彩花のまわりには黒いオーラが漂っていた。

そんな彩花の事はほっといて、俺は小倉に彩花の事を託し慌ててマンションの部屋を出て学園に向かった。




一人寂しく歌っていた麗奈は友人であった彩花の事を思い出していた。


…こんな時、彩花がいたらどうしただろう。


彩花と私は何でも言い合う仲、短い期間だったが、幼馴染のようだった。

小、中と常にカーストトップだった私は学園入学当初から周りの人間より色々と浮いていた。

彼女はそんな私の作った空間に一人で飛び込んできた。私とは全くタイプの違う子。そんな印象だった。

完璧美人を装う私に対し、彩花は美少女。要するに私が大人っぽいのに彼女は子供ぽいところがあった。

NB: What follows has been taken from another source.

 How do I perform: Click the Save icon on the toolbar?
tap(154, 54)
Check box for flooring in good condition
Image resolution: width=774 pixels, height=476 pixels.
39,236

性格もそう。私が冷静に考え判断するのに対し、彼女は考えるよりは行動しないと気が済まないタイプで頑固、だから衝突する事もあった。ただその時は風香がいつも、間に入って止めてくれていた。

でも、彩花の自分が決めた事を最後まで諦めず頑張るあの性格は好きだった。


…自分の意思を決して曲げない心かぁ。


私には到底出来なかった。

一度だけ彩花に真剣に怒られた事が私はあった。彩花、風香、私と他の子6人で林間学校のオリエンテーションをしていた時の事だった。

私の指示間違いで自分のグループが道に迷い

夕陽が沈み暗闇が迫ってきた山中を歩いていた時だった。

私は完全にあの時取り乱していた。自分のせいでみんなを危険な目にあわしてしまったことをそんな事を考え今にも私は泣きそうになっていた。


「リーダーなら自分の言った言葉に責任持ちなさいよ。誰かに何か言われたぐらいで悩んで考えを変えないの!」


彩花が言った言葉のおかげで私は立ち直った。

あの時の事を思い出しふっと顔に笑みが浮かぶ。